Alexander Rotenberg, Professor of Neurology at Boston Children's Hospital and Harvard Medical School and Co-Founder of Galibra Neuroscience, emphasized the technology's potential: "We are excited to use the Apertura technology to safely deliver critical genetic materials to desired cellular targets, resulting in highly effective and safe therapeutic options for patients in need."
Addressing Neurodevelopmental and Neurodegenerative Diseases
Emugen Therapeutics is developing novel gene therapy solutions targeting neurodevelopmental and neurodegenerative diseases. "We are advancing therapeutic strategies that target the root causes of complex neurological disorders," said Dr. Tyler Brown, Emugen's Chief Operating Officer. "TfR1 CapX enables us to overcome one of gene therapy's key challenges—delivering payloads across the blood-brain barrier—by providing a non-invasive capsid platform."
The company aims to leverage this technology alongside transformative gene therapy payloads designed to restore neural function and improve outcomes for patients with high unmet medical need.
Industry-Wide Impact and Future Prospects
The licensing agreements reflect broader industry recognition of the critical need for effective CNS delivery systems. "Across the industry, partners are looking for capsids that not only reach the CNS effectively but also support safe, systemic delivery—without triggering adverse immune responses," said Andrew Steinsapir, Director and Gene Therapy Program Lead at Deerfield Management and Acting CTO of Apertura.

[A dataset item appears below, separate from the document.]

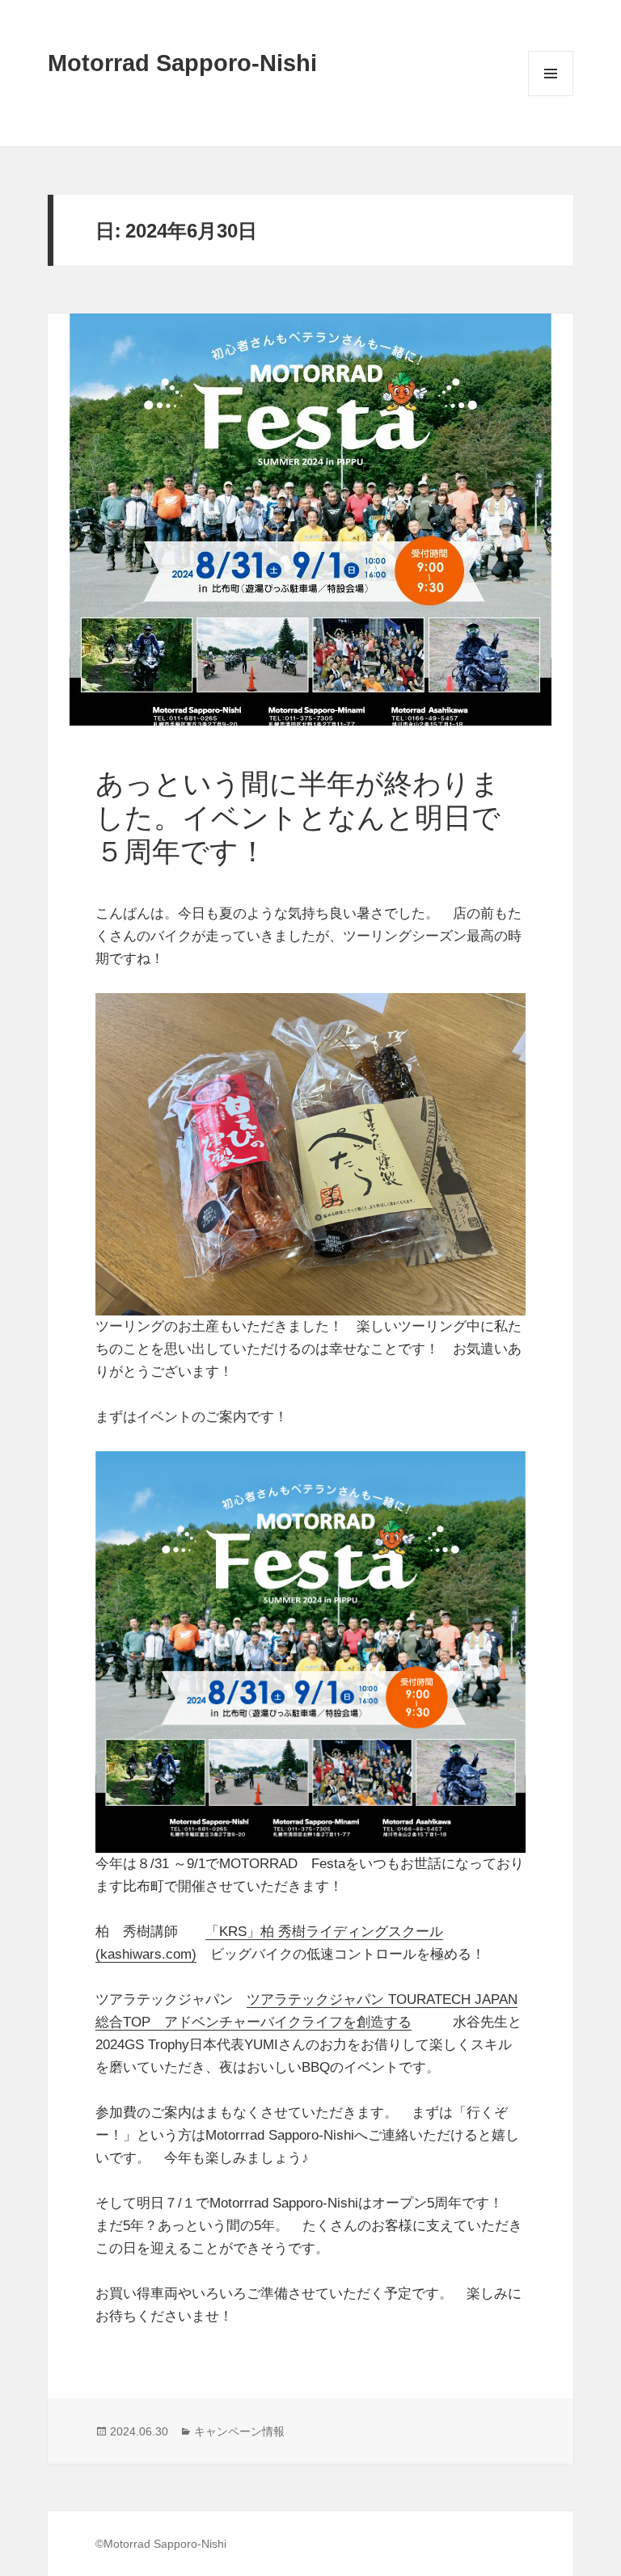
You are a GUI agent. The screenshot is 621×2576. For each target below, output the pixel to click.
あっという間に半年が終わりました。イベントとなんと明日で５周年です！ (298, 817)
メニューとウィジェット (551, 95)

Apertura, founded in 2021 on technology from the Broad Institute with support from Deerfield Management Company, has positioned itself at the forefront of addressing severe unmet medical needs through advanced gene therapy solutions. The company's TfR1 CapX technology addresses fundamental challenges in gene therapy delivery, potentially accelerating the development of treatments for various CNS disorders.
These collaborations represent a significant step forward in overcoming delivery challenges that have historically limited the effectiveness of gene therapies for neurological conditions, offering new hope for patients with rare genetic disorders and complex neurological diseases.